Using the opinion piece on Ashcroft's camp plan below, answer yes or no to whether each statement agrees with it, and quote the deciding words. 1. Hamdi and Lindh were both captured in Afghanistan. 2. Padilla was arrested outside the United States. 3. The government complied with a federal judge's order to provide the evidence behind Hamdi's treatment.

### [PAGE]
-- start --
By Jonathan Turley
Jonathan Turley is a professor of constitutional law at George Washington University.
Los Angeles Times
Wednesday, 14 August, 2002
Atty. Gen. John Ashcroft's announced desire for camps for U.S. citizens he deems to be "enemy combatants" has moved him from merely being a political embarrassment to being a constitutional menace.
Ashcroft's plan, disclosed last week but little publicized, would allow him to order the indefinite incarceration of U.S. citizens and summarily strip them of their constitutional rights and access to the courts by declaring them enemy combatants.
The proposed camp plan should trigger immediate congressional hearings and reconsideration of Ashcroft's fitness for this important office. Whereas Al Qaeda is a threat to the lives of our citizens, Ashcroft has become a clear and present threat to our liberties.
The camp plan was forged at an optimistic time for Ashcroft's small inner circle, which has been carefully watching two test cases to see whether this vision could become a reality. The cases of Jose Padilla and Yaser Esam Hamdi will determine whether U.S. citizens can be held without charges and subject to the arbitrary and unchecked authority of the government.
Hamdi has been held without charge even though the facts of his case are virtually identical to those in the case of John Walker Lindh. Both Hamdi and Lindh were captured in Afghanistan as foot soldiers in Taliban units. Yet Lindh was given a lawyer and a trial, while Hamdi rots in a floating Navy brig in Norfolk, Va.
This week, the government refused to comply with a federal judge who ordered that he be given the underlying evidence justifying Hamdi's treatment. The Justice Department has insisted that the judge must simply accept its declaration and cannot interfere with the president's absolute authority in "a time of war."
In Padilla's case, Ashcroft initially claimed that the arrest stopped a plan to detonate a radioactive bomb in New York or Washington, D.C. The administration later issued an embarrassing correction that there was no evidence Padilla was on such a mission. What is clear is that Padilla is an American citizen and was arrested in the United States--two facts that should trigger the full application of constitutional rights.
Ashcroft hopes to use his self-made "enemy combatant" stamp for any citizen whom he deems to be part of a wider terrorist conspiracy.
Perhaps because of his discredited claims of preventing radiological terrorism, aides have indicated that a "high-level committee" will recommend which citizens are to be stripped of their constitutional rights and sent to Ashcroft's new camps.
-- end --
### [DATA LINES]
-- start --
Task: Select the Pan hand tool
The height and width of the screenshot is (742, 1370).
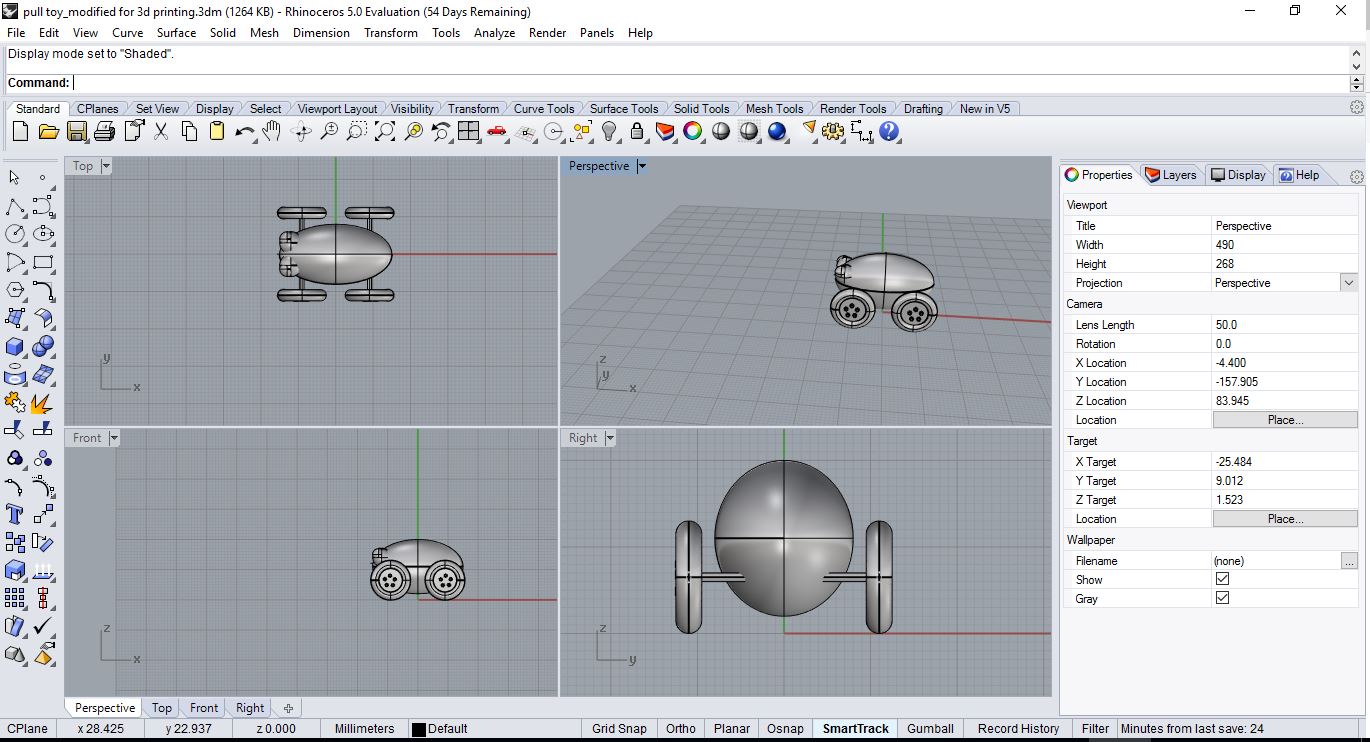Action: [272, 131]
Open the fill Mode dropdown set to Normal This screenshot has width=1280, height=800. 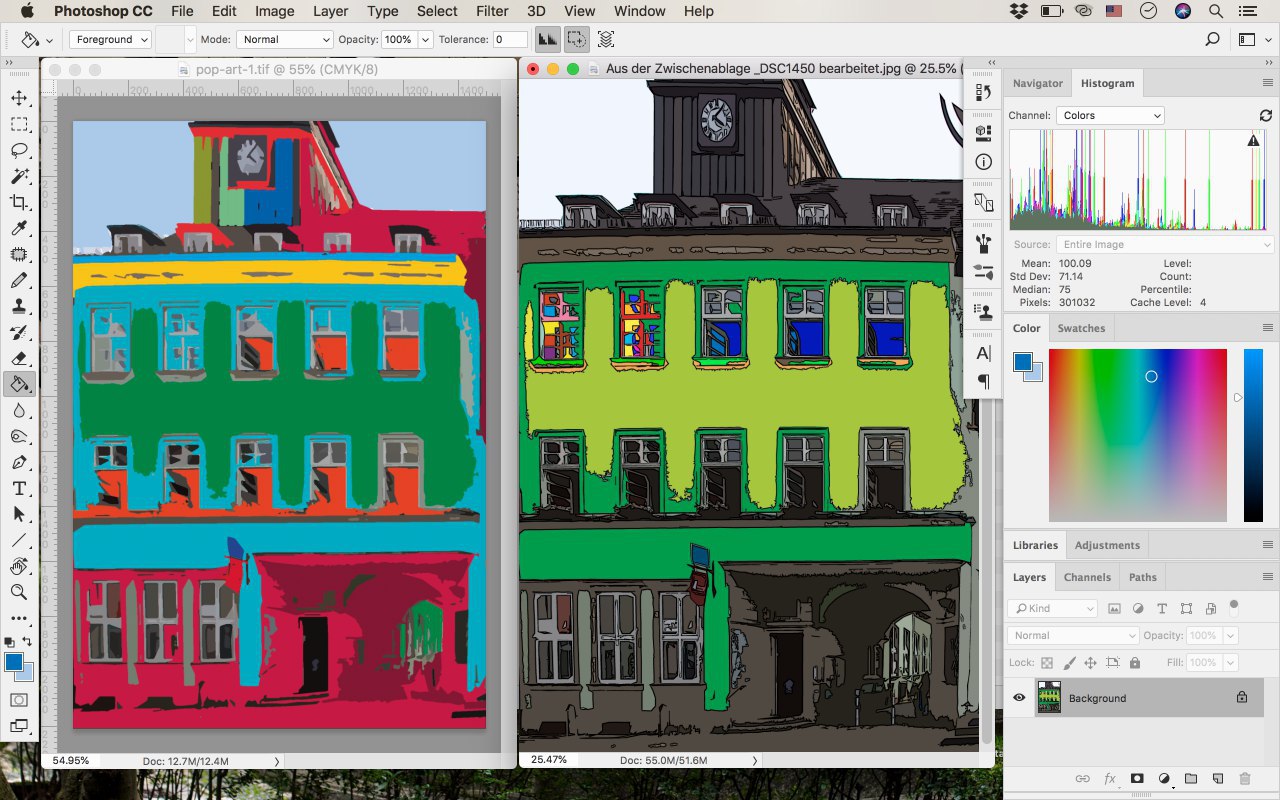(285, 40)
-- end --
### [TASK SOLUTION]
1. Yes: "Both Hamdi and Lindh were captured in Afghanistan as foot soldiers in Taliban units."
2. No: "Padilla is an American citizen and was arrested in the United States"
3. No: "the government refused to comply with a federal judge who ordered that he be given the underlying evidence justifying Hamdi's treatment."